§ Aim
Quote every one of the records below word for word, keeping each line as it stands.

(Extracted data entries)
---

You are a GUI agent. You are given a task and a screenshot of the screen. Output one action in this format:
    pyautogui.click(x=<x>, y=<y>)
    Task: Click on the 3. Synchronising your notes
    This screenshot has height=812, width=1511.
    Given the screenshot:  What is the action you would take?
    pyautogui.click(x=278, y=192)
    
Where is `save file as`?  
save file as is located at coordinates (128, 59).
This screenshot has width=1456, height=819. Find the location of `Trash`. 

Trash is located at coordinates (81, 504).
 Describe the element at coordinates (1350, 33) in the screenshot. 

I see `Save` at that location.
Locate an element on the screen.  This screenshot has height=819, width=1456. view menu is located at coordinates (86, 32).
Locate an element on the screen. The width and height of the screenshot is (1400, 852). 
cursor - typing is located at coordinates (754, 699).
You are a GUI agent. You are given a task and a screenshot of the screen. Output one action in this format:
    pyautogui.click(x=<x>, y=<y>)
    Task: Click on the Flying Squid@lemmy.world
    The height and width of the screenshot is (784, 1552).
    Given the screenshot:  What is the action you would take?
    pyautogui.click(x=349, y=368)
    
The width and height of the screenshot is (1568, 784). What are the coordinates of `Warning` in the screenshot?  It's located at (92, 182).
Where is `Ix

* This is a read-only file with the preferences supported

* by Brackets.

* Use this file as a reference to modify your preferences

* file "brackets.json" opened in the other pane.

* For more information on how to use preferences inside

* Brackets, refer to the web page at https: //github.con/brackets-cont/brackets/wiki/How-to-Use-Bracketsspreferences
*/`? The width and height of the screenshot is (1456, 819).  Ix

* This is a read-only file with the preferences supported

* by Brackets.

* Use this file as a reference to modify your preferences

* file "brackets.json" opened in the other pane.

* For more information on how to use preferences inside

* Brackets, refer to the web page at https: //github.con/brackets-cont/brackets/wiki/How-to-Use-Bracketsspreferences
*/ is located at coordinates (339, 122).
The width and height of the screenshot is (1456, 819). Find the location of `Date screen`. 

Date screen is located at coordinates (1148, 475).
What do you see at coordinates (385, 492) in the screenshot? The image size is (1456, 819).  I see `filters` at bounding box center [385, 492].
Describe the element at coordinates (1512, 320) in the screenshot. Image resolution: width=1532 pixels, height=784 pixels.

---

§ Response
You are a GUI agent. You are given a task and a screenshot of the screen. Output one action in this format:
    pyautogui.click(x=<x>, y=<y>)
    Task: Click on the 3. Synchronising your notes
    This screenshot has height=812, width=1511.
    Given the screenshot:  What is the action you would take?
    pyautogui.click(x=278, y=192)
    
Where is `save file as`?  
save file as is located at coordinates (128, 59).
This screenshot has width=1456, height=819. Find the location of `Trash`. 

Trash is located at coordinates (81, 504).
 Describe the element at coordinates (1350, 33) in the screenshot. 

I see `Save` at that location.
Locate an element on the screen.  This screenshot has height=819, width=1456. view menu is located at coordinates (86, 32).
Locate an element on the screen. The width and height of the screenshot is (1400, 852). 
cursor - typing is located at coordinates (754, 699).
You are a GUI agent. You are given a task and a screenshot of the screen. Output one action in this format:
    pyautogui.click(x=<x>, y=<y>)
    Task: Click on the Flying Squid@lemmy.world
    The height and width of the screenshot is (784, 1552).
    Given the screenshot:  What is the action you would take?
    pyautogui.click(x=349, y=368)
    
The width and height of the screenshot is (1568, 784). What are the coordinates of `Warning` in the screenshot?  It's located at (92, 182).
Where is `Ix

* This is a read-only file with the preferences supported

* by Brackets.

* Use this file as a reference to modify your preferences

* file "brackets.json" opened in the other pane.

* For more information on how to use preferences inside

* Brackets, refer to the web page at https: //github.con/brackets-cont/brackets/wiki/How-to-Use-Bracketsspreferences
*/`? The width and height of the screenshot is (1456, 819).  Ix

* This is a read-only file with the preferences supported

* by Brackets.

* Use this file as a reference to modify your preferences

* file "brackets.json" opened in the other pane.

* For more information on how to use preferences inside

* Brackets, refer to the web page at https: //github.con/brackets-cont/brackets/wiki/How-to-Use-Bracketsspreferences
*/ is located at coordinates (339, 122).
The width and height of the screenshot is (1456, 819). Find the location of `Date screen`. 

Date screen is located at coordinates (1148, 475).
What do you see at coordinates (385, 492) in the screenshot? The image size is (1456, 819).  I see `filters` at bounding box center [385, 492].
Describe the element at coordinates (1512, 320) in the screenshot. Image resolution: width=1532 pixels, height=784 pixels.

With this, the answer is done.